Ascending to high altitudes can be incredibly rewarding, but it can also bring on symptoms of altitude sickness. Altitude sickness can range from mild to severe and can cause considerable discomfort for those afflicted. Learning how to identify, prevent and treat altitude sickness is therefore essential for anyone planning a trek to high altitudes. In this article, we will break down the reasons why altitude sickness occurs, the symptoms to look out for, ways to prevent it and treatments to alleviate symptoms.
What is Altitude Sickness and What Causes It?
Altitude sickness is a condition caused by the body’s inability to adjust to the lower levels of oxygen present at high altitudes. It commonly affects those who ascend quickly and is more likely to affect those who have ascended more than 3,000 meters (9,843 feet) above sea level. Altitude sickness can range from mild to severe, the severity depending on how high and quickly the person has ascended.
Symptoms of Mild Altitude Sickness
When a person is affected by mild altitude sickness, they may experience certain symptoms, including:
- Trouble sleeping
- Loss of appetite
If left untreated, however, the condition can become more serious and potentially life-threatening.
Symptoms of Severe Altitude Sickness
Severe altitude sickness can cause serious symptoms, including:
- Breathing difficulty – shortness of breath, breathlessness, labored breathing
- Fluid in the lungs – which can cause coughing, a moist, gurgling sound in the chest, and in extreme cases, frothy pink-tinged liquid coming up when coughing
- Cyanosis – a blue tinge to the fingernails, lips, and mucous membranes caused by inadequate oxygen levels
Preventing Altitude Sickness
The best way to prevent altitude sickness is to ascend slowly and give the body time to adjust to the decrease in oxygen levels.

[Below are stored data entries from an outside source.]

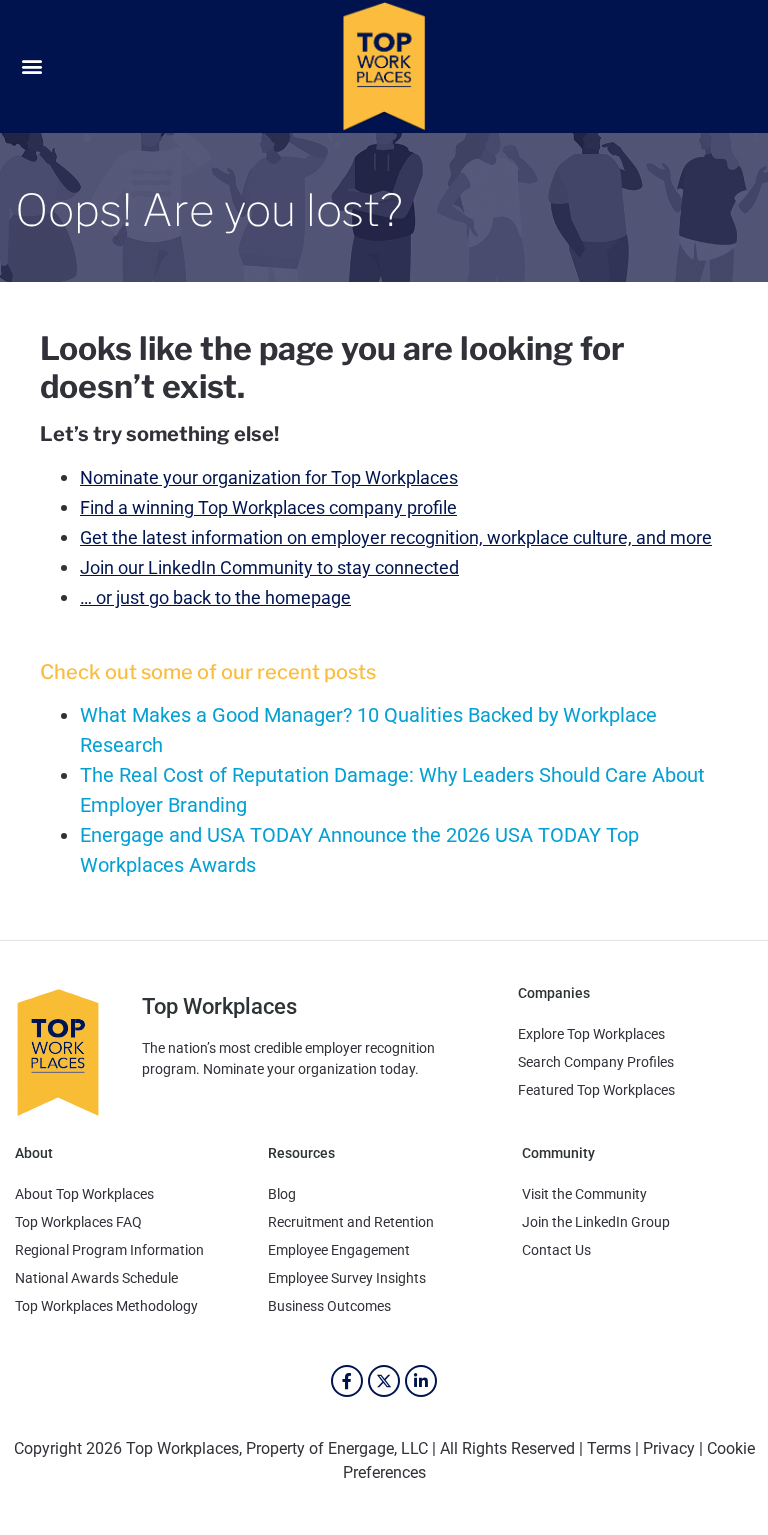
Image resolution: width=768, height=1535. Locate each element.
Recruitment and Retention (351, 1222)
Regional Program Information (109, 1250)
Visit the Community (584, 1194)
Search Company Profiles (596, 1062)
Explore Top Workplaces (591, 1034)
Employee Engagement (339, 1250)
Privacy (669, 1448)
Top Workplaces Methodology (106, 1306)
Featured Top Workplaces (596, 1090)
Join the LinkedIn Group (596, 1222)
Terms (609, 1448)
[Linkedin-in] (421, 1381)
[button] (31, 66)
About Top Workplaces (84, 1194)
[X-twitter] (384, 1381)
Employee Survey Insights (347, 1278)
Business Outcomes (329, 1306)
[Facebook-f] (347, 1381)
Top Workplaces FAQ (78, 1222)
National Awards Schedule (96, 1278)
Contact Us (556, 1250)
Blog (282, 1194)
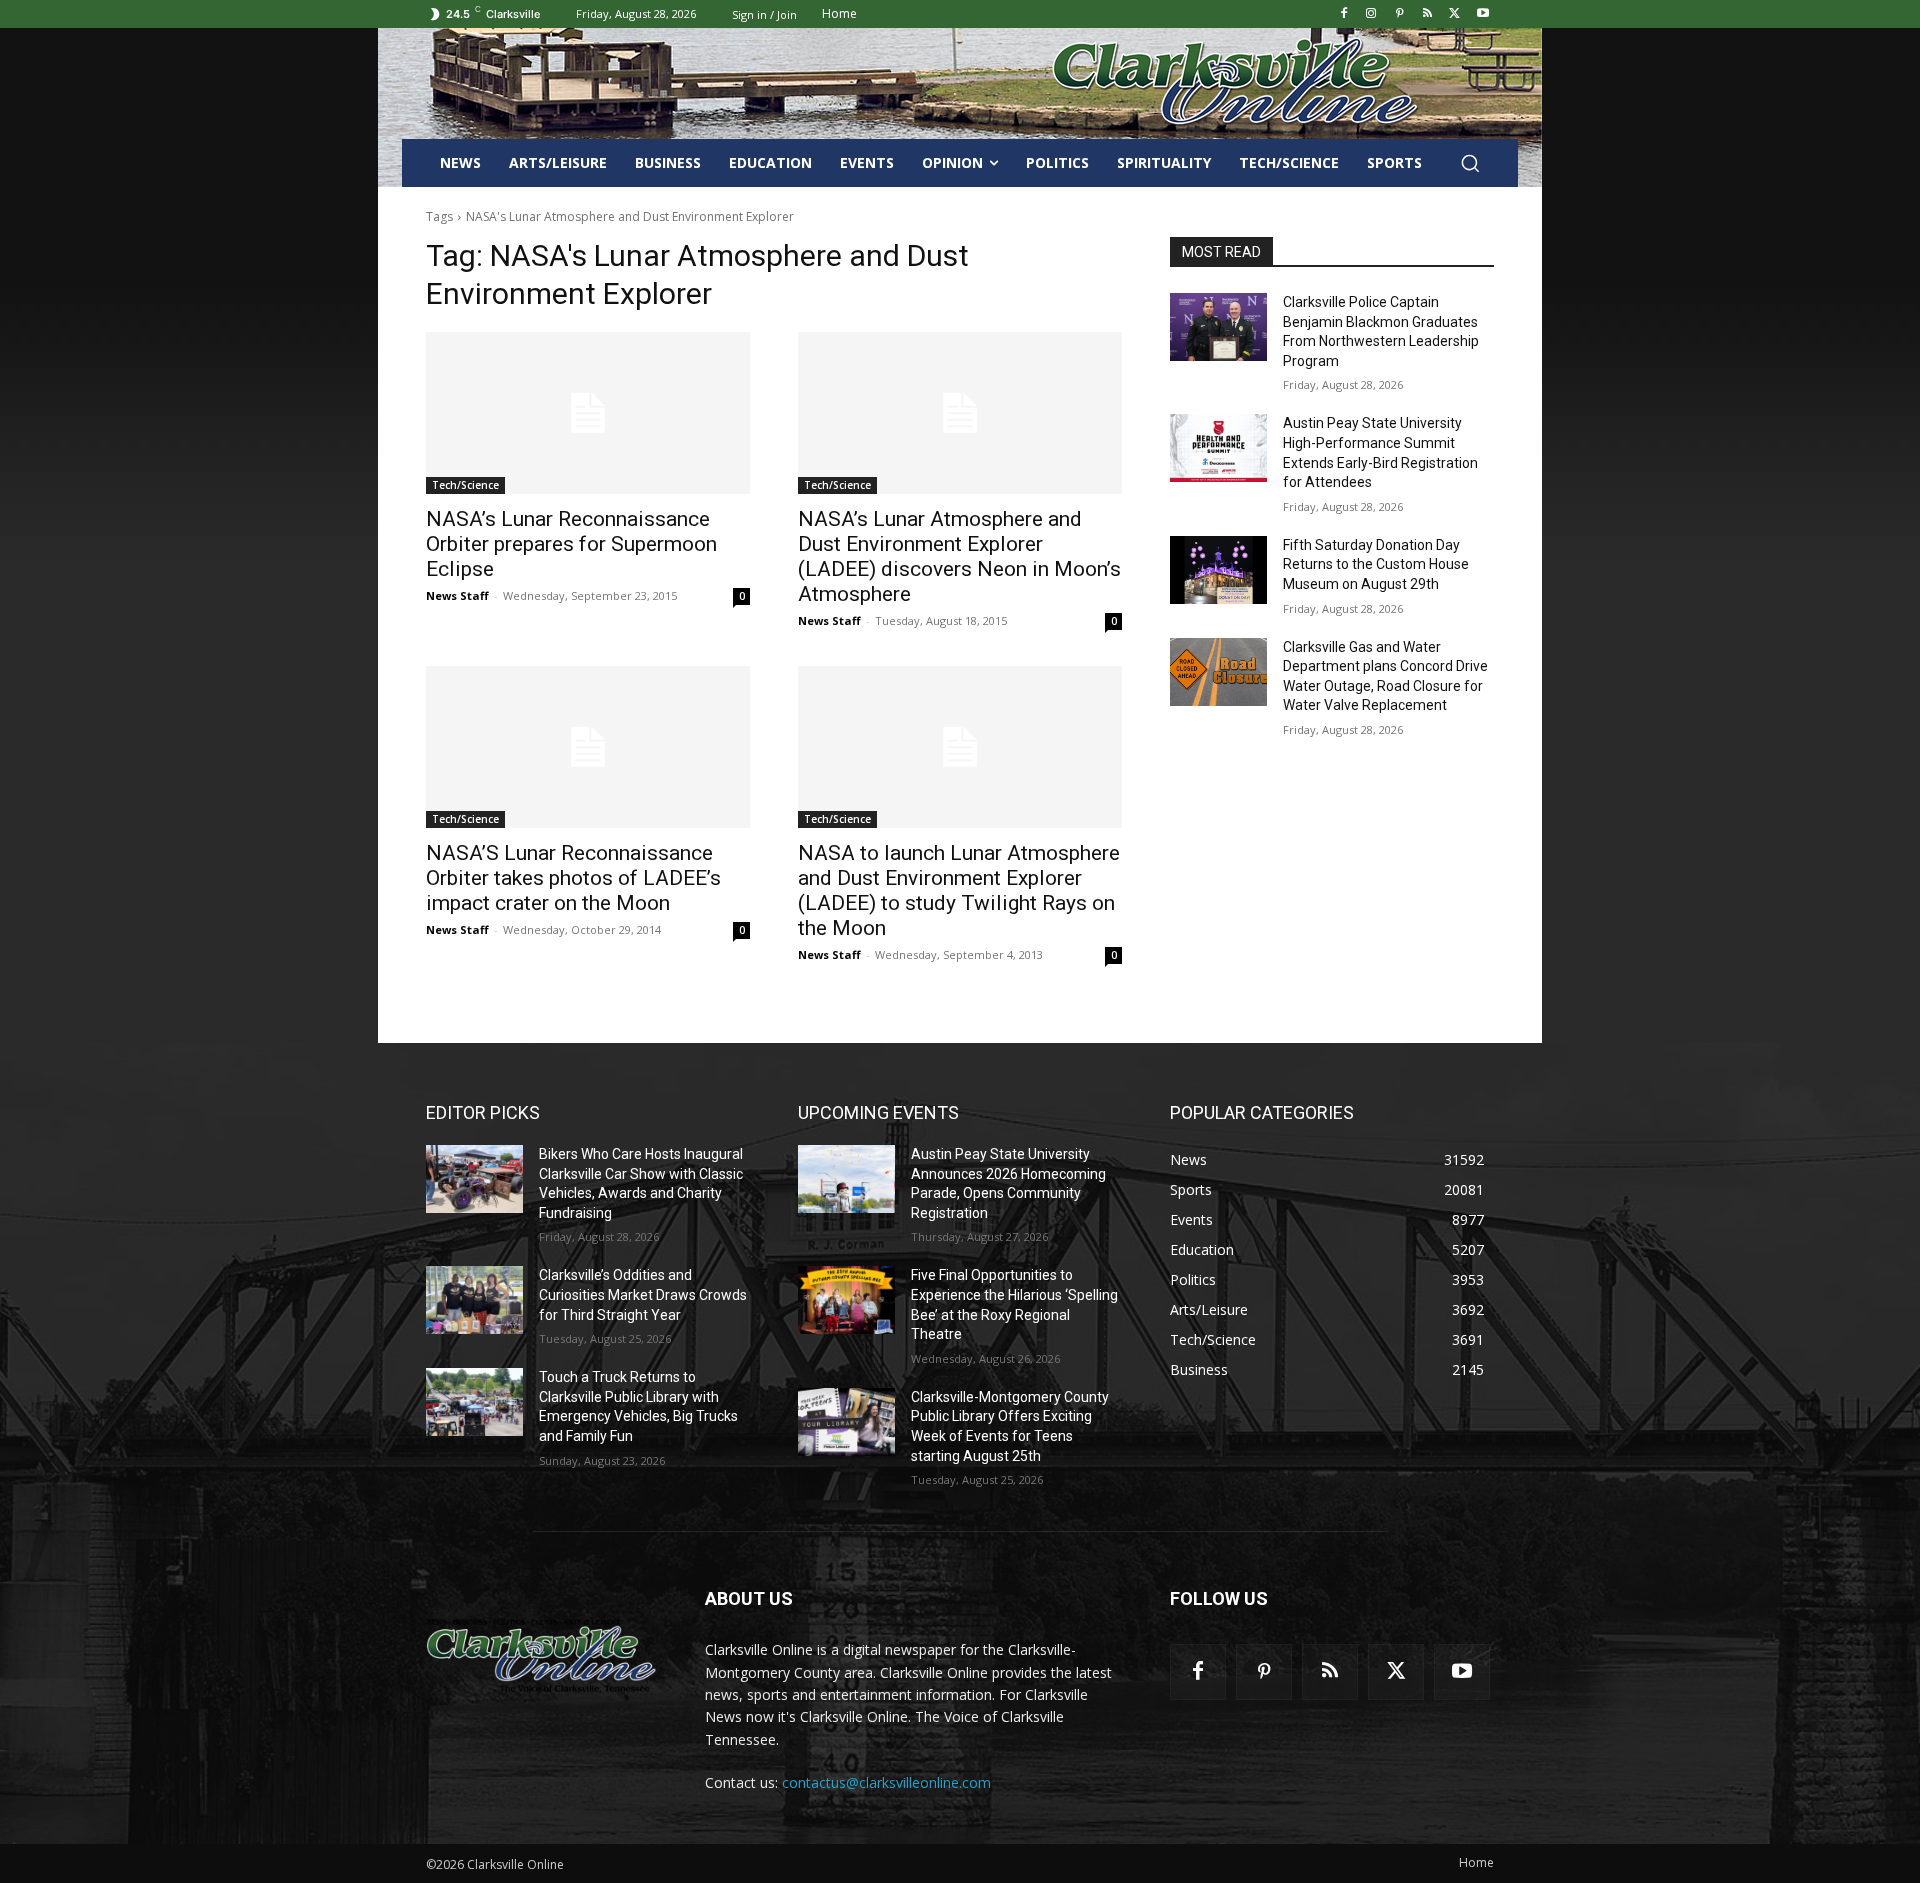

Some tips to help prevent altitude sickness include:
- Take frequent rests during ascent – allowing for the body to adjust to the elevation gradually.
- Eat light and nutritional meals – eating takeaway or processed foods can make symptoms worse.
- Drink plenty of water – this helps keep the body hydrated and reduce the risk of getting dehydrated.
- Avoid drinking alcohol – it causes dehydration and can increase the symptoms.
- Avoid smoking – as it lowers the oxygen levels in the body.
Treating Altitude Sickness
The treatment for altitude sickness depends on the severity of the symptoms. For mild altitude sickness, the following treatments can help alleviate the symptoms:
- Descend if possible, as the symptoms usually improve once the person is at a lower altitude.
- Rest – as this will help the body to adjust to the altitude.
- Drink plenty of fluids and – water is best, and avoid caffeinated or alcoholic drinks.
- Take over-the-counter pain relievers – for headaches, for example, ibuprofen or acetaminophen can help.
For more serious cases of altitude sickness, medical treatment may be needed. Some treatments for severe altitude sickness include:
- Oxygen therapy
- Descending to a lower altitude
- Fludrocortisone – a type of medication prescribed by a doctor to help with the symptoms.
People Also Ask
- Can altitude sickness be prevented?
- What can you do if you have altitude sickness?
- How long does altitude sickness last?
- Are there any risk factors for altitude sickness?
- What should I do if someone has altitude sickness?
Yes, altitude sickness can be prevented by ascending slowly and taking frequent rests. Eating light meals, drinking plenty of water, avoiding alcohol and smoking also help reduce the risk of getting altitude sickness.
If you have mild altitude sickness, you can try descending, rest, drinking plenty of water and taking over-the-counter pain relievers. More severe cases may require medical treatment, such as oxygen therapy or fludrocortisone.
Altitude sickness can last for a few days or up to two weeks. The symptoms will usually improve as soon as you descend to a lower altitude.
Yes, risk factors for altitude sickness include ascending quickly, ascending more than 3,000 meters (9,843 feet) above sea level and having previous episodes of altitude sickness.
If someone has mild altitude sickness, they should descend to a lower altitude, rest, drink plenty of fluids and take any medication they have been prescribed. For more severe cases, they may need to be taken to a medical facility for treatment.
Altitude sickness is a condition caused by the body’s inability to adjust to the lower levels of oxygen in the air at high altitudes. It is important to learn what the symptoms are, the risk factors and how to prevent and treat altitude sickness when heading to a higher altitude. If the symptoms are mild, rest and taking over-the-counter pain relief may be enough. But for more severe cases, medical treatment may be needed.